Resilient Raleigh Apartment Market Weathers Onslaught of New Supply

by John Nelson

Marc Robinson Multi Housing Advisors

Marc Robinson, Multi Housing Advisors

As 2015 begins, the Raleigh-Durham market continues to see heavy investment and development interest in the multifamily sector. Strong fundamentals, including an influx of young professionals lured by healthy job growth, an emergent live-work-play atmosphere and an economy that has continued to outpace its national counterpart, justify the area’s reign as one of the most attractive non-gateway markets in the country.

The healthy, long-term fundamentals are challenged by an apartment construction pipeline that is among the nation’s most active, but so far the market is performing remarkably well. Construction starts in the area have exploded during the last two years, and there are now 8,835 units under construction throughout the Triangle area, with an additional 4,919 units proposed, according to Real Data. Whether demand can keep up with supply has been a widely debated topic among real estate analysts. The high number of units delivered represents an increase in supply of 9.3 percent over the past 24 months.

Strong demand has shielded the region from notable occupancy declines. In the first half of 2014, 2,453 units were absorbed and 2,642 new units were completed, providing a differential of only 189 units, according to Real Data. Average vacancy ticked up to 6.8 percent in July, only 10 basis points above the vacancy level recorded at the beginning of 2014 despite the large number of units delivered.

While this relatively low vacancy rate is indicative of a healthy market, it is still below the post-recession low of 4.5 percent recorded in the second quarter of 2012. However, as demand has caught up with supply, rent growth has remained strong. Same-unit rents grew by 3.2 percent, or nearly $30 per month, between January and July of 2014. The average rental rate recorded for the Raleigh-Durham market was $938 in July compared to $893 at the beginning of the year.
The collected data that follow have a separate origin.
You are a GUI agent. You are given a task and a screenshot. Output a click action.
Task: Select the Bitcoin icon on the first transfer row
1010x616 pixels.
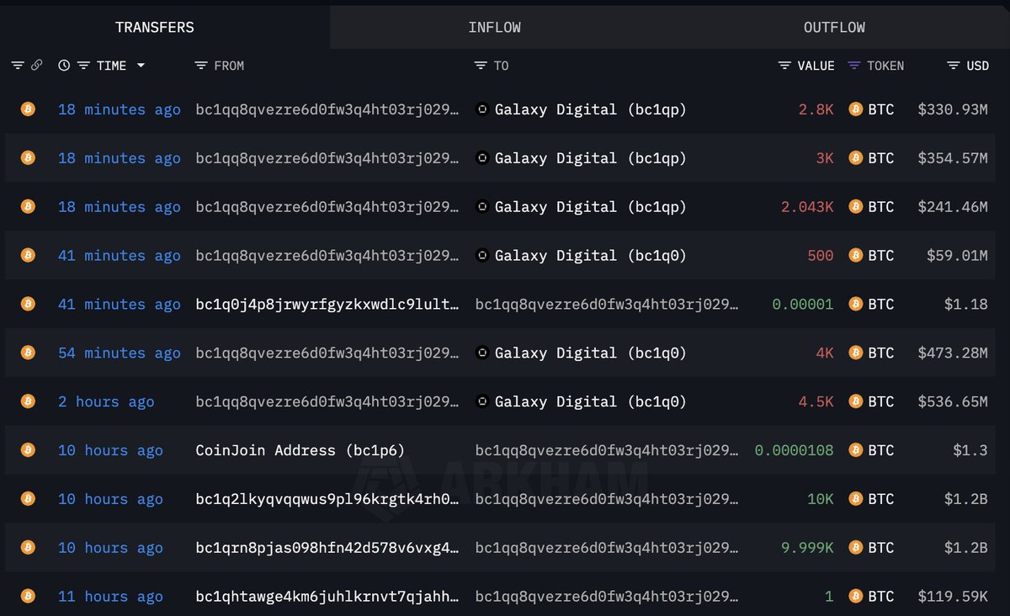coord(28,109)
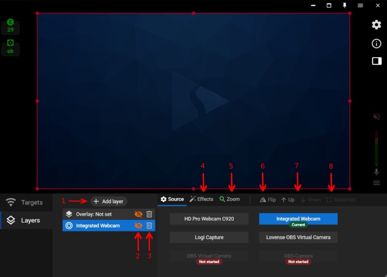This screenshot has height=277, width=387.
Task: Delete the Integrated Webcam layer
Action: pyautogui.click(x=149, y=226)
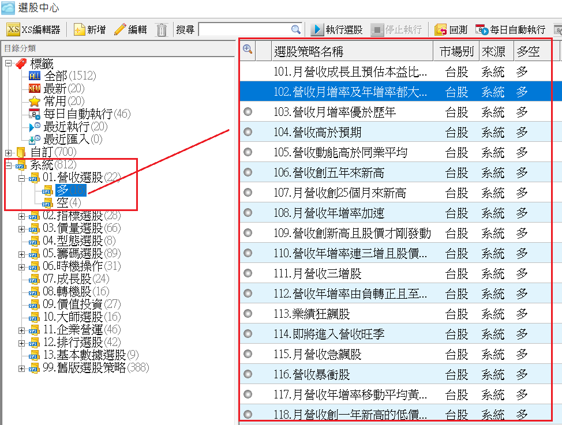Toggle status circle for 113.業績狂飆股
The height and width of the screenshot is (425, 562).
click(x=248, y=314)
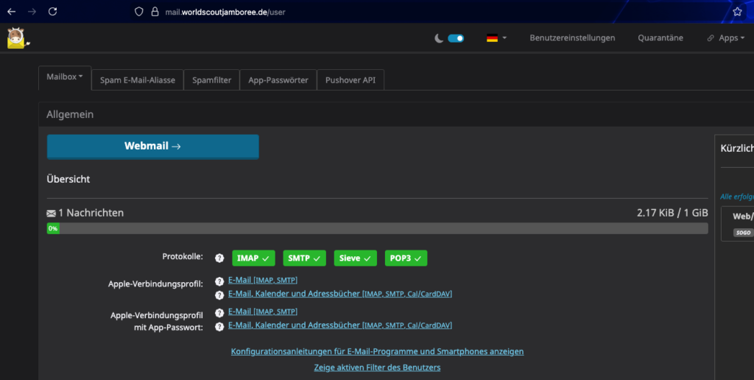The width and height of the screenshot is (754, 380).
Task: Switch to the Spamfilter tab
Action: [x=214, y=80]
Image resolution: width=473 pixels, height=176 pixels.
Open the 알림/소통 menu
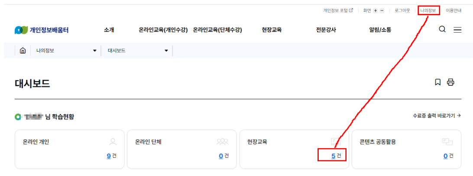[x=380, y=30]
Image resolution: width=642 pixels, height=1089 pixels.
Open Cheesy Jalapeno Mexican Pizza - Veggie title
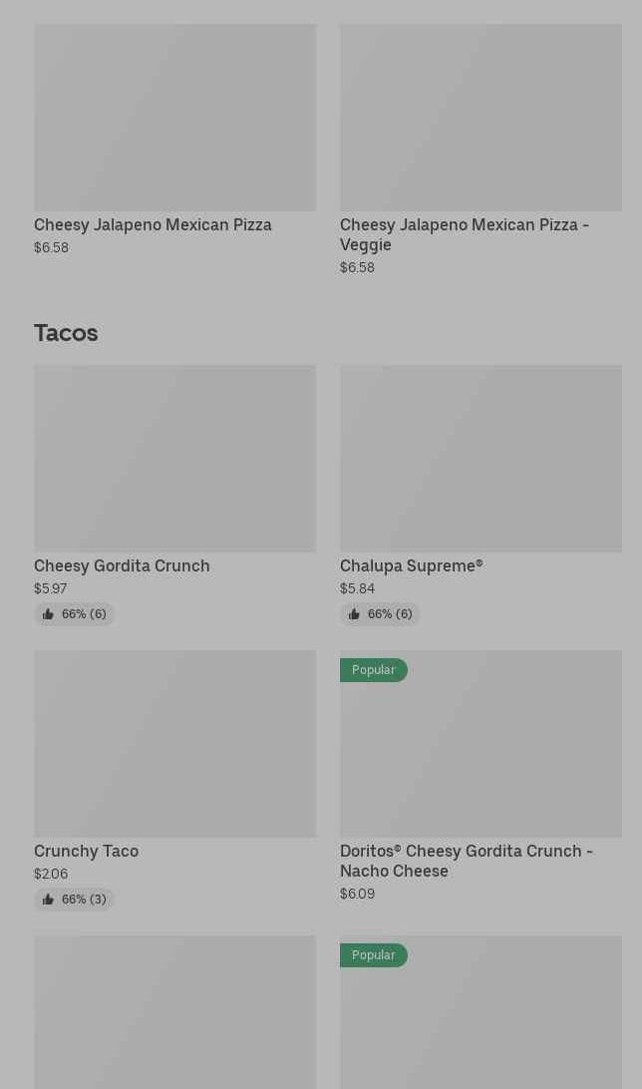coord(464,234)
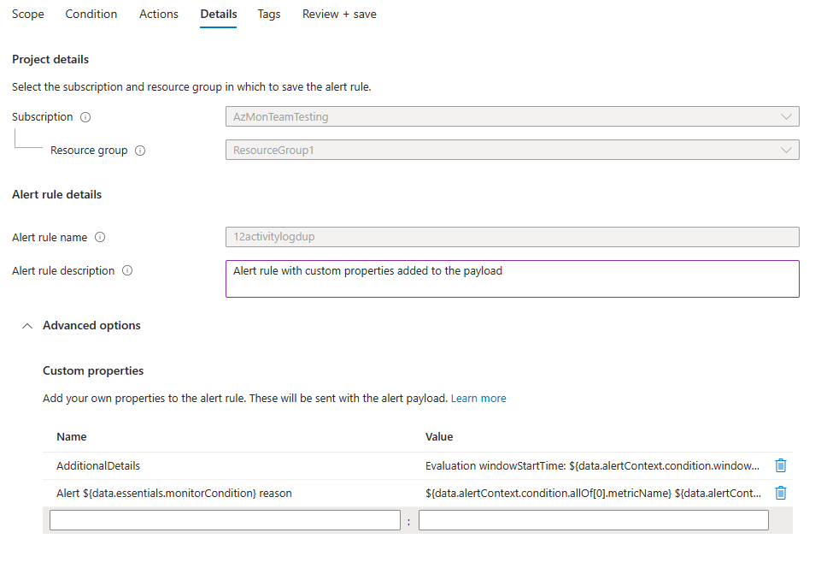The height and width of the screenshot is (580, 827).
Task: Click the new property Name input field
Action: (225, 519)
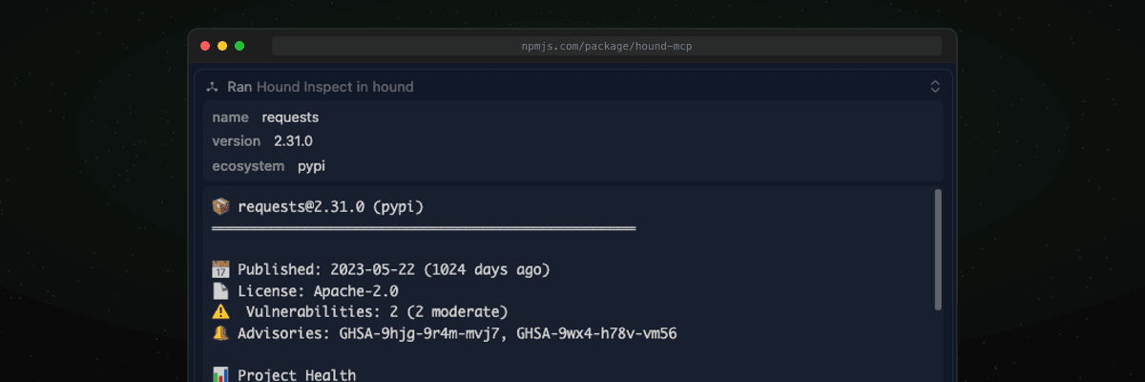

The capacity of this market to absorb supply is due largely to the area’s favorable demographic trends and sustained economic momentum. Job growth in the Raleigh MSA was 3 percent in 2013, and total job growth for 2014 is expected to close out at around 3.8 percent, or 20,500 jobs. The area’s unemployment rate has dropped to its pre-recession level of 5.1 percent, 140 basis points below the state average.
New and expanding companies, particularly in the technology industry, have fueled this growth. They are attracted to the area by its well-educated population serviced by a dense concentration of research-based universities, in addition to the presence of the Research Triangle Park. Of the most notable job announcements in 2014, HCL Technologies is adding more than 1,200 jobs to its Cary campus.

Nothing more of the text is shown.